Copy out every line of the items below, shifting each answer's click coordinates by adding 150 to both the x and the y value while leaving all other numbers, such as the stated image dimensions, unchanged. Omit the pictures from your answer.

▸ **Dataset extract**:
---*---
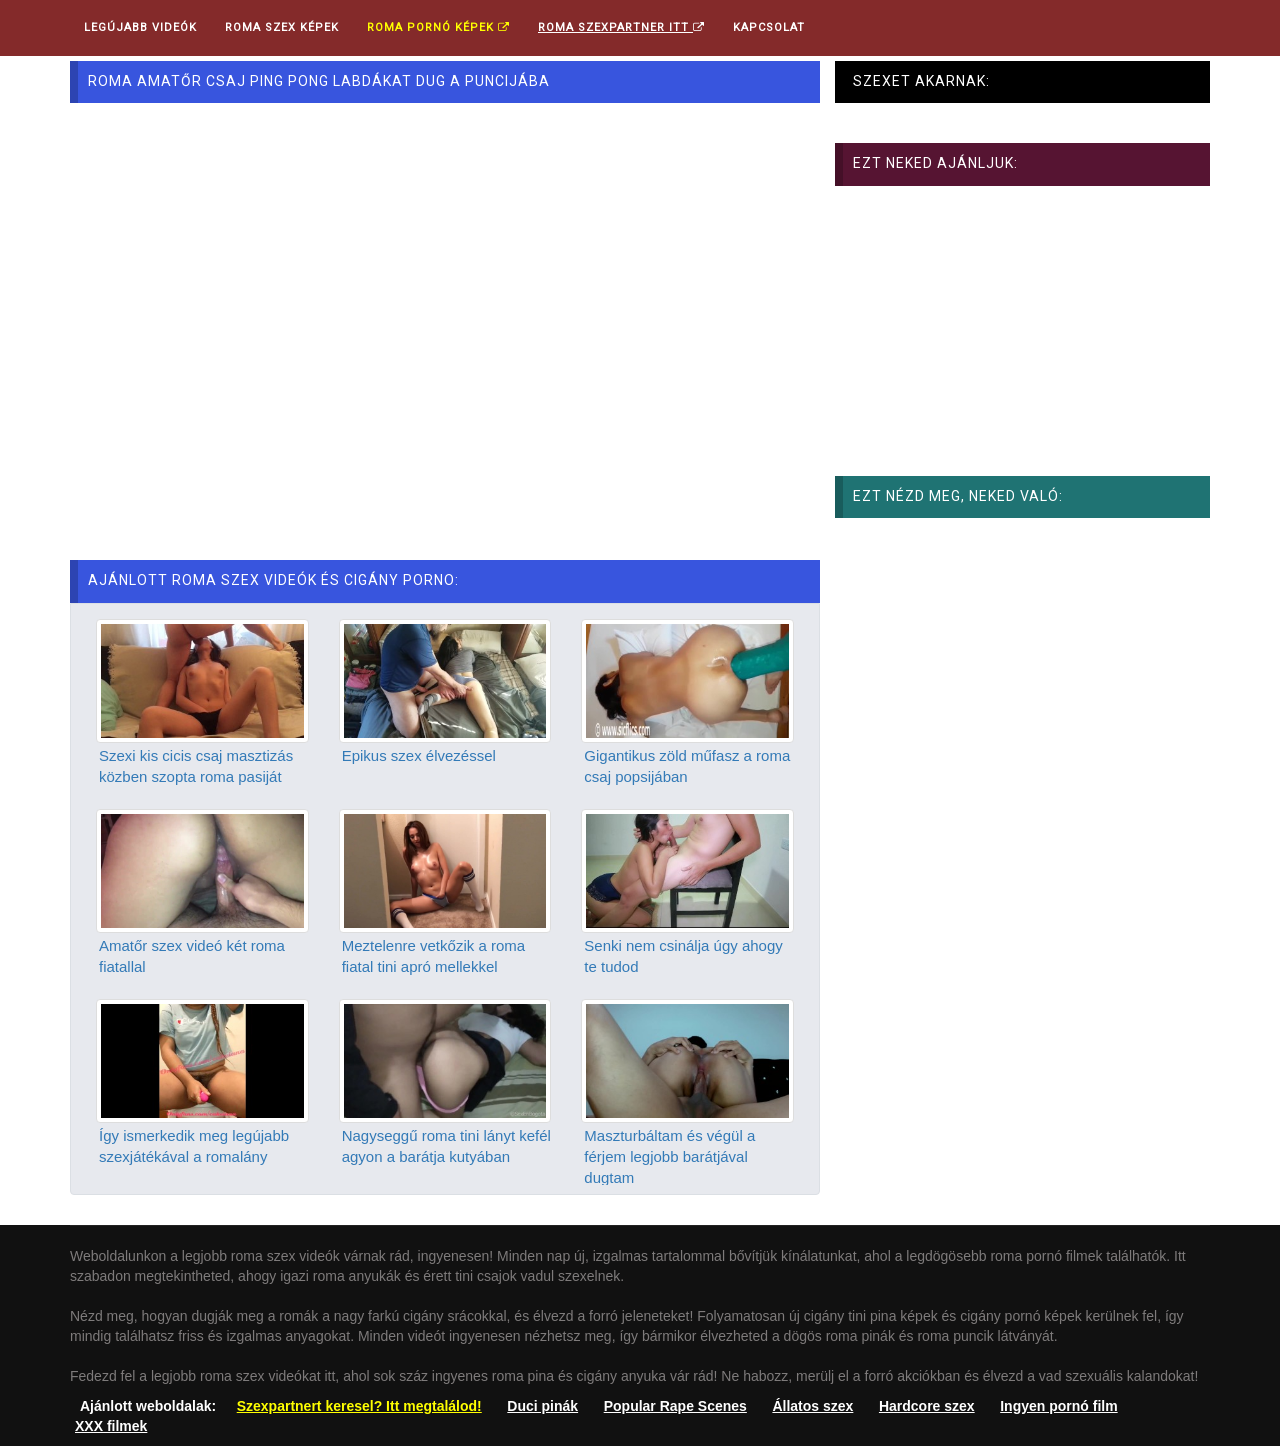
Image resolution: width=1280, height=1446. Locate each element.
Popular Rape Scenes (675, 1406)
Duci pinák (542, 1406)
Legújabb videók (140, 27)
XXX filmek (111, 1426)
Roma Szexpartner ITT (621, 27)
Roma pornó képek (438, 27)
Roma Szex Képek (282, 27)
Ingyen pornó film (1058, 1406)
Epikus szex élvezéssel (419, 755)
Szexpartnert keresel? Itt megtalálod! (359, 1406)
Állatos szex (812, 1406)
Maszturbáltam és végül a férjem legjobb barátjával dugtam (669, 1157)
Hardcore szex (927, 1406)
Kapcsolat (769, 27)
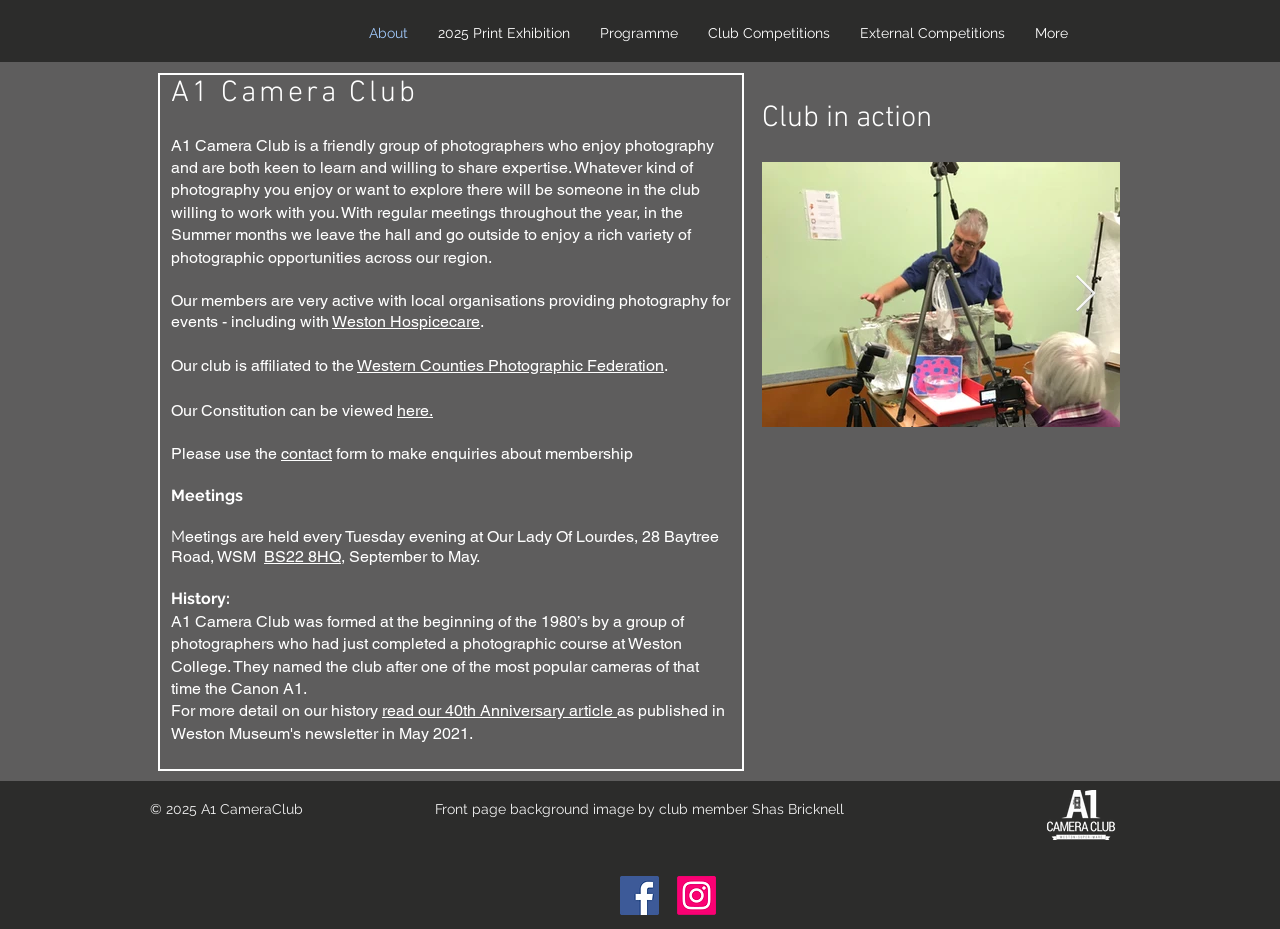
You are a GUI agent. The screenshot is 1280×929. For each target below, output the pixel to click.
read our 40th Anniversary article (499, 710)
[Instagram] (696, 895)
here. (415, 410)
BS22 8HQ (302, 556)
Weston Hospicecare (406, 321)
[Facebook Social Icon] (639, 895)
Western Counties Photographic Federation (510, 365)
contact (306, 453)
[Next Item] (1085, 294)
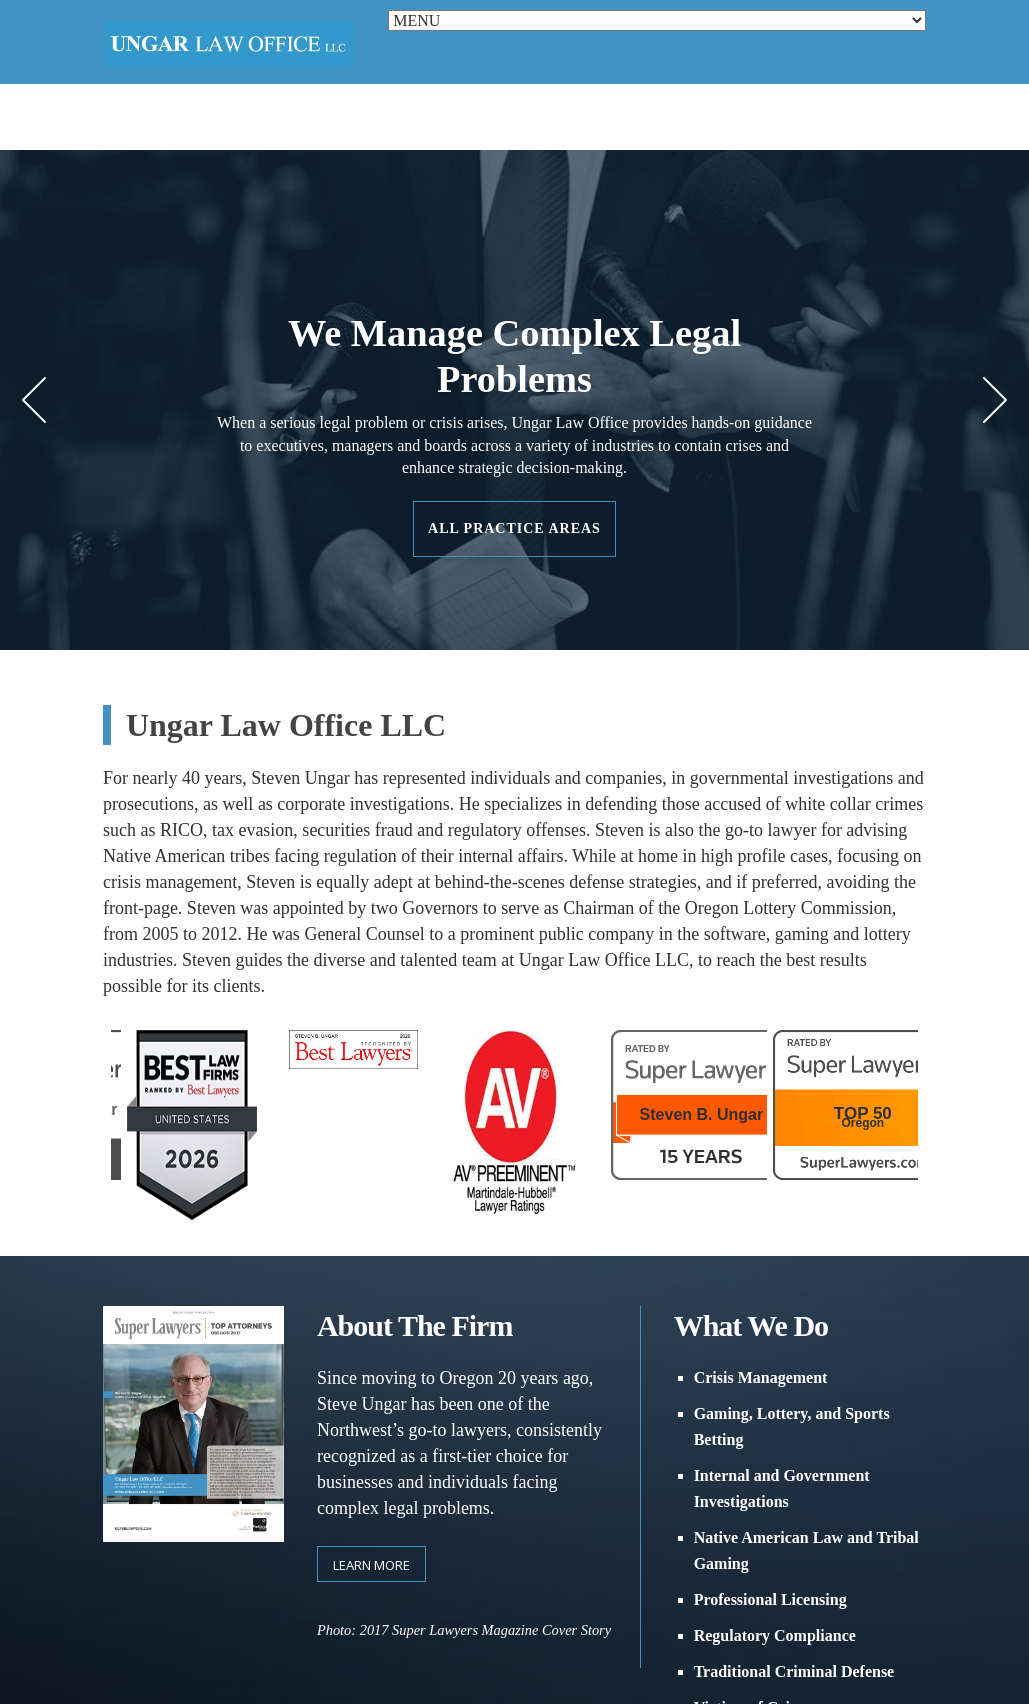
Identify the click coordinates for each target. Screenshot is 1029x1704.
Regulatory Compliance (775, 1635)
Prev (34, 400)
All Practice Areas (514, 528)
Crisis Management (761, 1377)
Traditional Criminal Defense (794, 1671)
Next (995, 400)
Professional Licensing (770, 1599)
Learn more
---*---
▸ **Solution to this exercise**:
Image resolution: width=1280, height=1446. Locate each element.
Popular Rape Scenes (825, 1556)
Duci pinák (692, 1556)
Legújabb videók (290, 177)
XXX filmek (261, 1576)
Roma Szexpartner ITT (771, 177)
Roma pornó képek (588, 177)
Roma Szex Képek (432, 177)
Ingyen pornó film (1208, 1556)
Epikus szex élvezéssel (569, 905)
Szexpartnert keresel? Itt megtalálod! (509, 1556)
Állatos szex (962, 1556)
Maszturbáltam és végül a férjem legjobb barátjával dugtam (819, 1307)
Hardcore szex (1077, 1556)
Kapcsolat (919, 177)
You are a GUI agent. The screenshot is 1280×929. For each target below, output the pixel to click.
read our 40th Anniversary article (649, 860)
[Instagram] (846, 1045)
here. (565, 560)
BS22 8HQ (452, 706)
Weston Hospicecare (556, 471)
[Facebook Social Icon] (789, 1045)
Western Counties Photographic Federation (660, 515)
contact (456, 603)
[Next Item] (1235, 444)
Identify the click coordinates for each target. Screenshot is 1029x1704.
Regulatory Compliance (925, 1785)
Prev (184, 550)
All Practice Areas (664, 678)
Crisis Management (911, 1527)
Traditional Criminal Defense (944, 1821)
Next (1145, 550)
Professional Licensing (920, 1749)
Learn more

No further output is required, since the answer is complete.